AIM OF THE EXERCISE:
Reproduce the lines below, substituting "Display area" for each occurrence of "Viewport" and leaving everything else unchanged.

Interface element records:
· · · · ·

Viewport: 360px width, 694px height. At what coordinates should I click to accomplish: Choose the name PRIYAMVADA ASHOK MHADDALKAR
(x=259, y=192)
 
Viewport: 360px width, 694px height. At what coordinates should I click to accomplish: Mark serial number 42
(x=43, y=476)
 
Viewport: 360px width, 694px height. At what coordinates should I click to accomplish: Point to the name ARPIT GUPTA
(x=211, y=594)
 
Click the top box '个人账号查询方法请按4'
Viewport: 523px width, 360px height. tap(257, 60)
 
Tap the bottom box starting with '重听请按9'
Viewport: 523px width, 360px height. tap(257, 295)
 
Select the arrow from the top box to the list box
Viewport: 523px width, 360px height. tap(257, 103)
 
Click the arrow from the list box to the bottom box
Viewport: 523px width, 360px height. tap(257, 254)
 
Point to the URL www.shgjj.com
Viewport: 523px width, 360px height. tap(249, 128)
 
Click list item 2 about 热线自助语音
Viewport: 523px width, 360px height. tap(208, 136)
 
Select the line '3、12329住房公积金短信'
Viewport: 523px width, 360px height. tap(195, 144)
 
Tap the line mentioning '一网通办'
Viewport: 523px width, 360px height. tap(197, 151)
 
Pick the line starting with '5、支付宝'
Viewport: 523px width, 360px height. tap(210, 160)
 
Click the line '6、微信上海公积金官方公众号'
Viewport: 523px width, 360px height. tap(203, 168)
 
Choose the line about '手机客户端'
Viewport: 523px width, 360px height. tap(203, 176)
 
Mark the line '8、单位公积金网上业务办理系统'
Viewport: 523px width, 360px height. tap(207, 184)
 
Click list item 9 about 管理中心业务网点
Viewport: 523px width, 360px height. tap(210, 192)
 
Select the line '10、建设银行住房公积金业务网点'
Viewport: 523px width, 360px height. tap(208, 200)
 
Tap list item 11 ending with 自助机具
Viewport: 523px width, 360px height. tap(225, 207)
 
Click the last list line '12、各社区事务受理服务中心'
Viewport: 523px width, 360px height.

· · · · ·

REPLY TO THE TASK:
Display area: 360px width, 694px height. At what coordinates should I click to accomplish: Choose the name PRIYAMVADA ASHOK MHADDALKAR
(x=259, y=192)
 
Display area: 360px width, 694px height. At what coordinates should I click to accomplish: Mark serial number 42
(x=43, y=476)
 
Display area: 360px width, 694px height. At what coordinates should I click to accomplish: Point to the name ARPIT GUPTA
(x=211, y=594)
 
Click the top box '个人账号查询方法请按4'
Display area: 523px width, 360px height. tap(257, 60)
 
Tap the bottom box starting with '重听请按9'
Display area: 523px width, 360px height. tap(257, 295)
 
Select the arrow from the top box to the list box
Display area: 523px width, 360px height. tap(257, 103)
 
Click the arrow from the list box to the bottom box
Display area: 523px width, 360px height. tap(257, 254)
 
Point to the URL www.shgjj.com
Display area: 523px width, 360px height. tap(249, 128)
 
Click list item 2 about 热线自助语音
Display area: 523px width, 360px height. tap(208, 136)
 
Select the line '3、12329住房公积金短信'
Display area: 523px width, 360px height. tap(195, 144)
 
Tap the line mentioning '一网通办'
Display area: 523px width, 360px height. tap(197, 151)
 
Pick the line starting with '5、支付宝'
Display area: 523px width, 360px height. tap(210, 160)
 
Click the line '6、微信上海公积金官方公众号'
Display area: 523px width, 360px height. tap(203, 168)
 
Choose the line about '手机客户端'
Display area: 523px width, 360px height. tap(203, 176)
 
Mark the line '8、单位公积金网上业务办理系统'
Display area: 523px width, 360px height. tap(207, 184)
 
Click list item 9 about 管理中心业务网点
Display area: 523px width, 360px height. tap(210, 192)
 
Select the line '10、建设银行住房公积金业务网点'
Display area: 523px width, 360px height. tap(208, 200)
 
Tap list item 11 ending with 自助机具
Display area: 523px width, 360px height. tap(225, 207)
 
Click the last list line '12、各社区事务受理服务中心'
Display area: 523px width, 360px height.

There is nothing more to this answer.